A four-hour presentation to Kroger employees was divided into eight breakout seminars that were given by medical experts including KORT physical therapists, a nutritionist and a physician. Each seminar provided employees with detailed information and instruction on: Proper lifting techniques; equipment safety; personal protective equipment; culinary arts training/how to handle a knife; stretching, fitness and physical therapy; hand therapy safety; wellness and nutrition; and an ask the doctor session where employees could discuss various health issues.

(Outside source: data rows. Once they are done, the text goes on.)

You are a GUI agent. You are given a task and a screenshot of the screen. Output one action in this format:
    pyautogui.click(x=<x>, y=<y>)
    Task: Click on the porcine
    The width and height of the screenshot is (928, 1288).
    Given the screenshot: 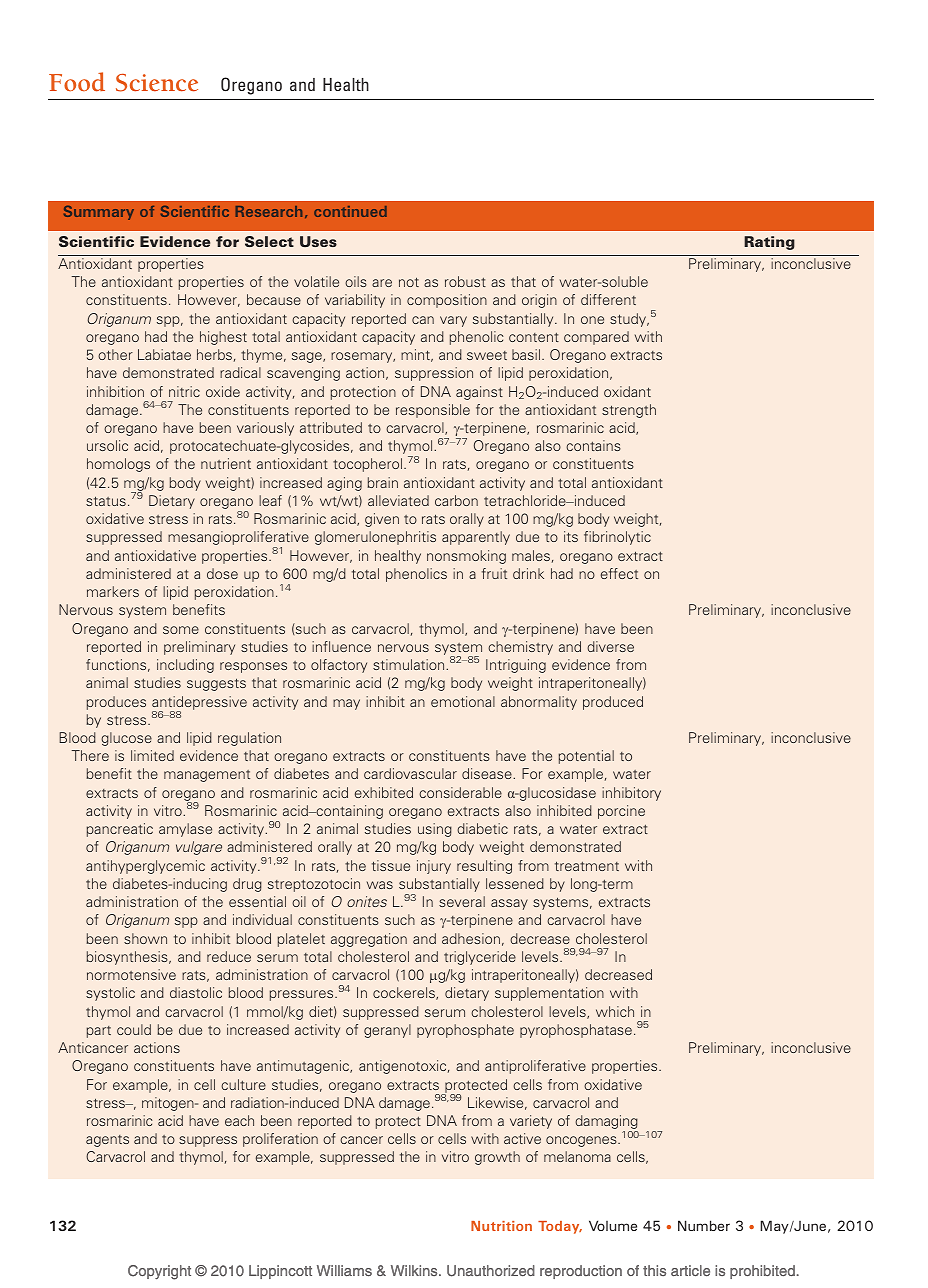 What is the action you would take?
    pyautogui.click(x=621, y=812)
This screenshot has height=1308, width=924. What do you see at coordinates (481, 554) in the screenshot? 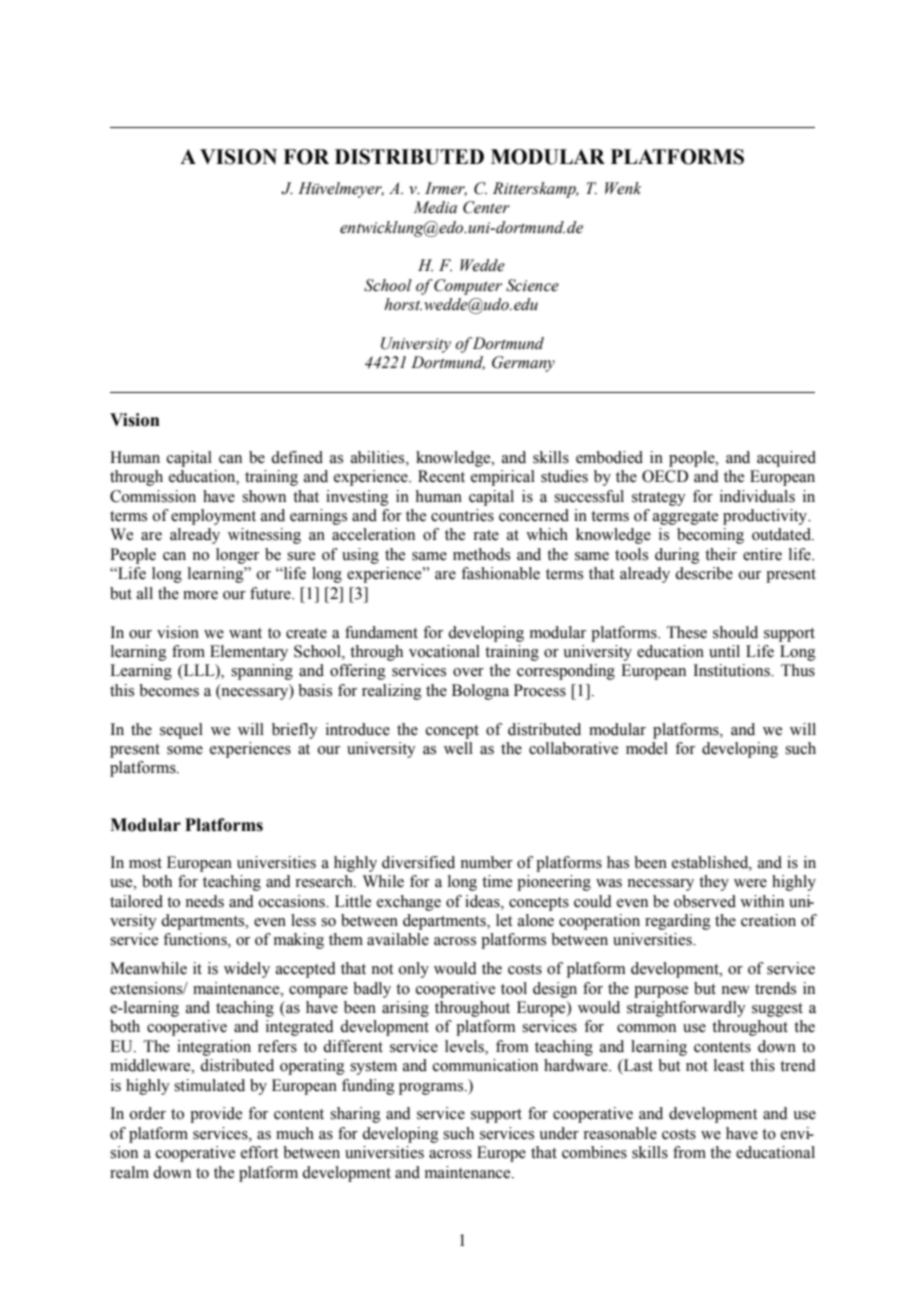
I see `methods` at bounding box center [481, 554].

“This program didn’t cost us much to implement and has been very effective,” Blade said. “So far we’ve trained 330 employees, and have moved from our spot near the bottom of the list of the most work related employee injuries into the top 10-of-19 divisions with fewer injuries. That’s a considerable improvement. We’ve reduced repeat injuries and have reduced our year-to-date injuries by 93.”
Kroger had a major shuffle in the employees recently. Several employees have retired and many have been recruited into the company. But considering the health reforms the company is trying out the best to have seminars and more to check out the health problems in the firm. The employees who are under several injuries, maximum percentage were the old employees, so some awareness program had been launched up to decrease the maximization in the health issues in the company.personal injury attorneys virginia
Study: PPIs shift NSAID stomach damage to small intestine; probiotics possible solution
HAMILTON, Ontario — Proton-pump inhibitors may aggravate, not soothe, stomach discomfort created through chronic use of nonsteroidal anti-inflammatory drugs for such conditions as arthritis, according to research released Thursday.
In a study published in the medical journal Gastroenterology, principal investigator John Wallace reported the extent of the hard-to-detect damage caused to the small intestine only recently has been discovered through use of small video cameras swallowed like pills.
“Suppressing acid secretion is effective for protecting the stomach from damage caused by NSAIDs, but these drugs appear to be shifting the damage from the stomach to the small intestine, where the ulcers may be more dangerous and more difficult to treat,” Wallace said. He is director of the Farncombe institute and professor of medicine of the Michael G. DeGroote School of Medicine at McMaster.
He added that the use of probiotics is being investigated as a potential cure for the small intestine damage.
The study was funded by the Canadian Institutes of Health Research and a CIHR/Canadian Association of Gastroenterology Fellowship.